(WHAT YOU HAVE TO DO):
In the article about the dinosaur find in the Gobi Desert, how many plants did the team identify to add to scientific records?

(EXCERPTED TEXT):
ONE of the rarest dinosaur finds in the world has been unearthed in Mongolia's Gobi Desert by a team organised by a Stroud adventurer.

Ex-Stroud High School girl Lorna McGregor led a group of experts as they uncovered perfectly preserved bones from a flesh-eating Tarbosaurus Bataar - an Asian relative of the fearsome Tyrannosaur.

Fossil robbers appeared to have removed much of the 70 million year-old beast, but one of the foot bones the team unearthed, similar to a dog's dewclaw, is one of only six ever found.

McGregor, a former Army officer, arranged the trip for the Dorset-based Scientific Exploration Society (SES).

She told the SNJ: "We knew there was an opportunity to find dinosaur relics but the area is absolutely vast, so to come across something was fantastic."

She added that world renowned palaeontologist Professor Altangel Perle from the Mongolian National University in Ulaanbataar, who joined the team, was overjoyed at the find.

"He has just so excited," said Lorna. "The fifth metatarsus vestigial has only been found five times before. It looks like the robbers left the most important find behind."

The SES team also discovered eight ribs of a Sauropod, a grass eating monster which reached as much as 25 metres in length and weighed around 30-35 tonnes.

Higher in the Ikh Bogd mountain range, they found evidence of the endangered snow leopards and identified 145 plants to add to scientific records.

And they completed the trip with community aid work in the town of Dalzangad, distributing school equipment, as well as offering local nomads medical advice and spectacles donated in the UK.

"It was a fantastic trip," added Lorna. "I love travelling and Mongolia is a place I have always wanted to visit."

(DATASET):
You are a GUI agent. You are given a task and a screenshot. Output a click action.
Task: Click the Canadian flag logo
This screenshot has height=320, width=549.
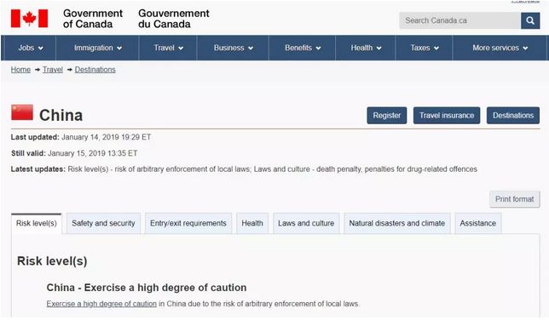pyautogui.click(x=29, y=19)
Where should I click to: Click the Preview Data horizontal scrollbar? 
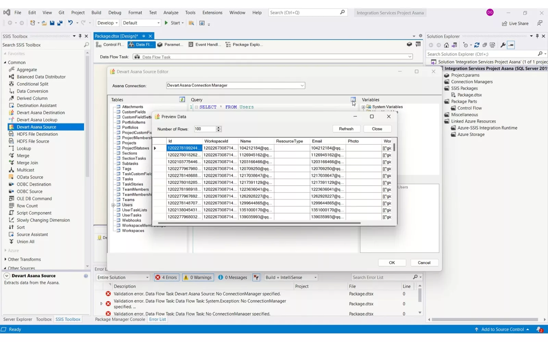[x=259, y=223]
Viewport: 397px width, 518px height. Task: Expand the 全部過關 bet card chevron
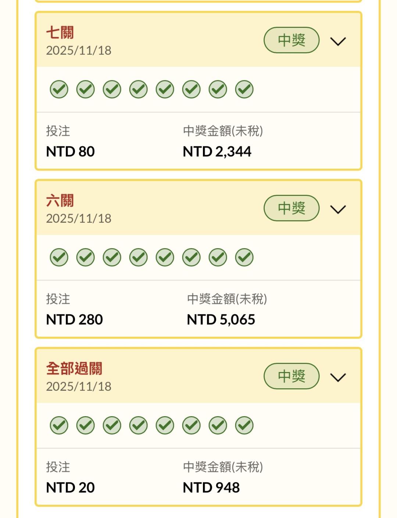point(338,377)
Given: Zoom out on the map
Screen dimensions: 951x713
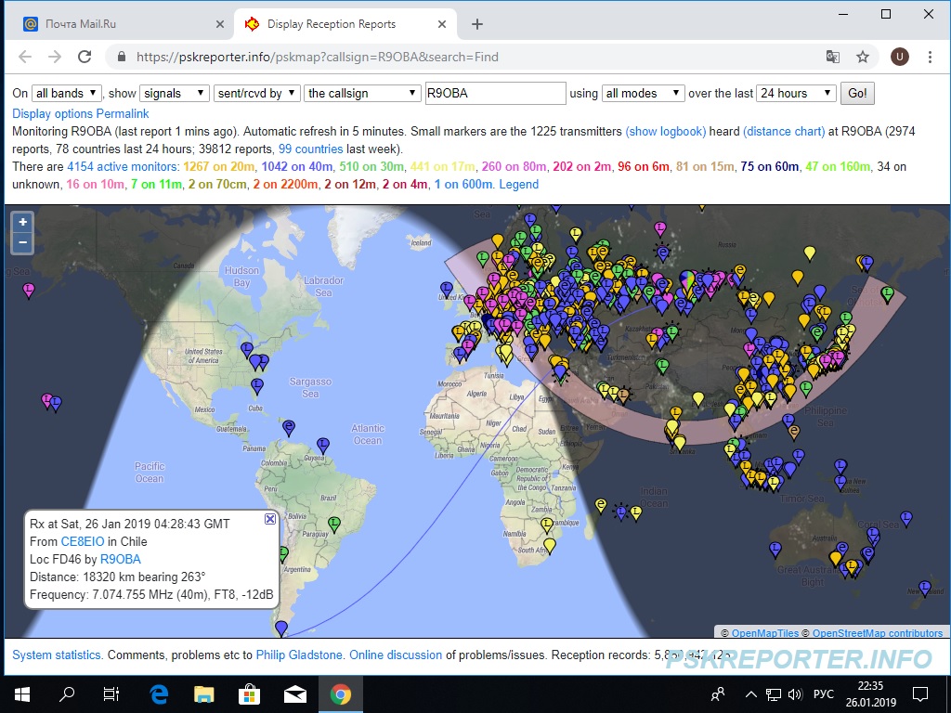Looking at the screenshot, I should click(x=23, y=243).
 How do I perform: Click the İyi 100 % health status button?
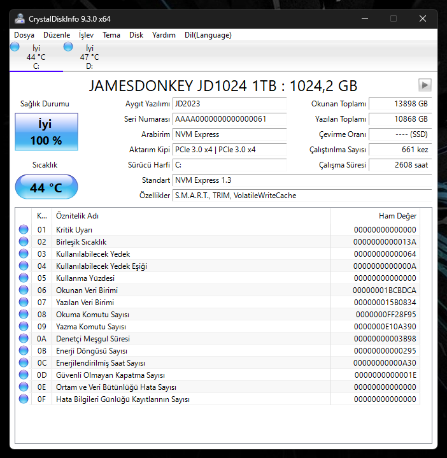pos(46,132)
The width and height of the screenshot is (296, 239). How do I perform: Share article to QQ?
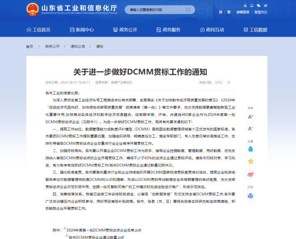click(250, 149)
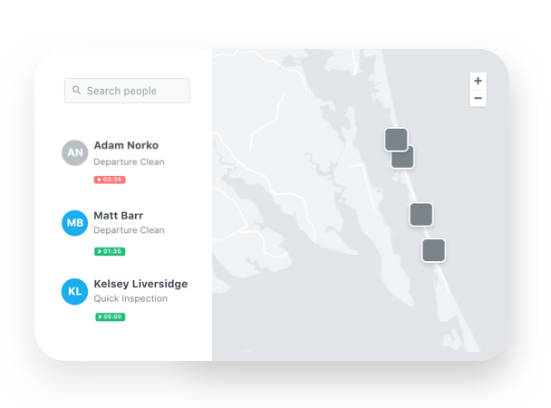Select the AN avatar circle
Screen dimensions: 551x408
(75, 153)
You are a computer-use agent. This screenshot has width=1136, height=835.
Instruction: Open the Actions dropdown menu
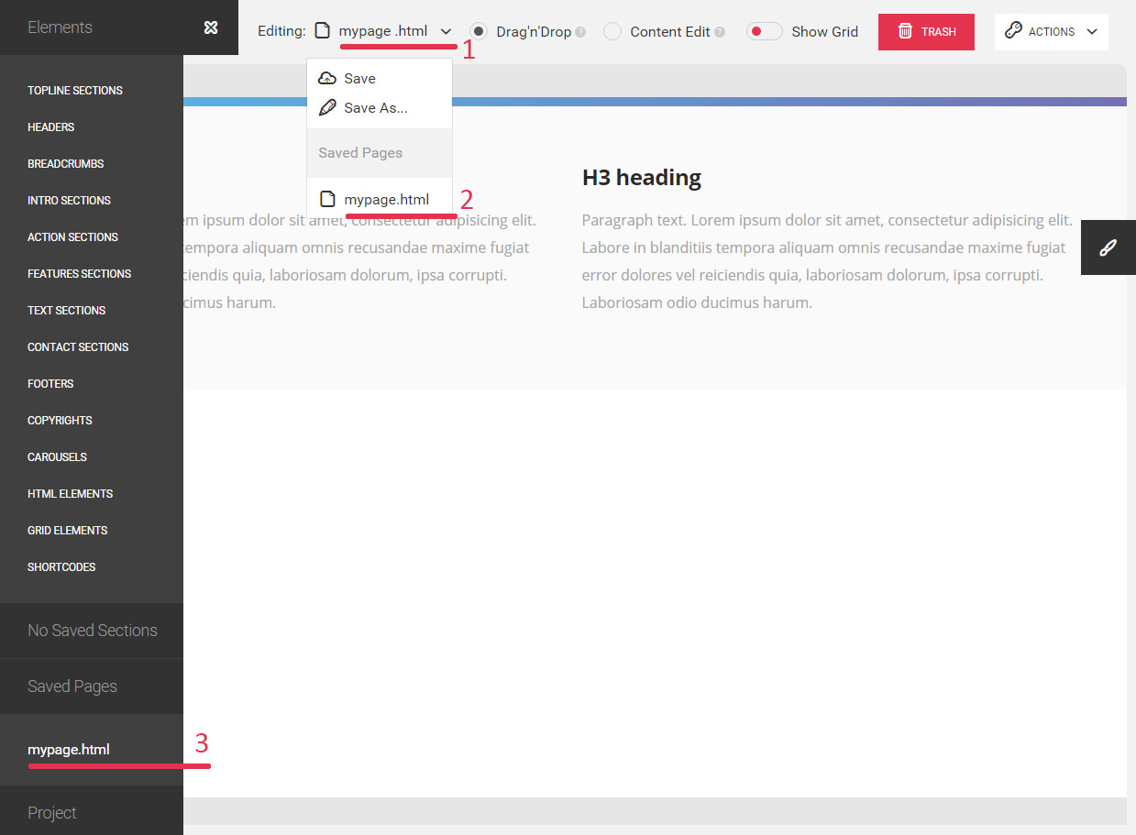click(x=1051, y=31)
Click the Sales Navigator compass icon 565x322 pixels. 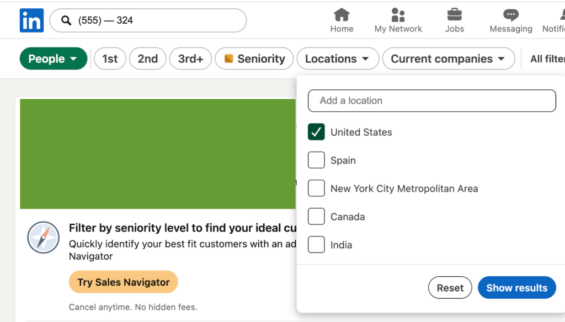point(43,238)
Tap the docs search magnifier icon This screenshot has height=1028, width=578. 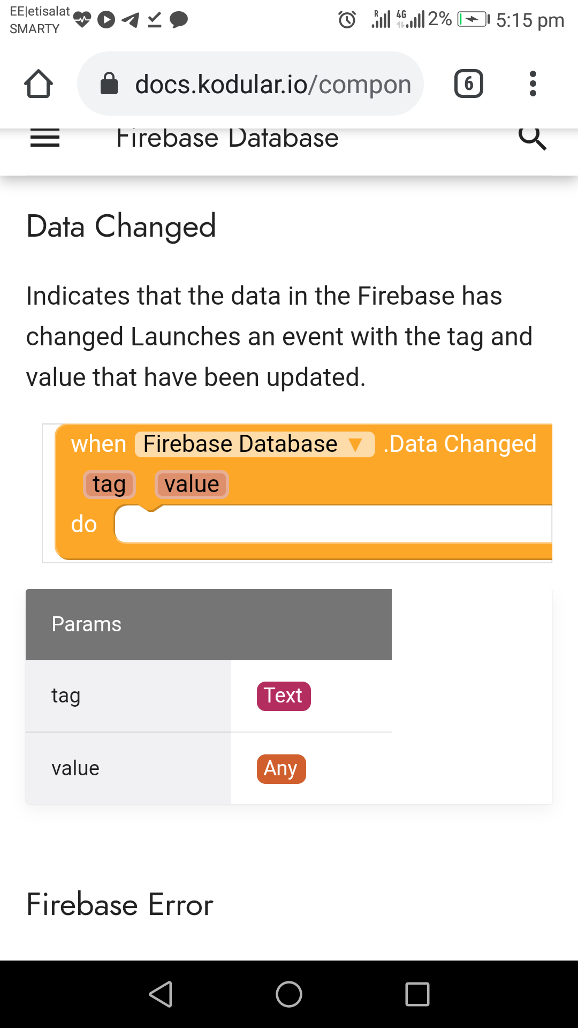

(RESPONSE FOR THIS EXERCISE):
The team identified 145 plants.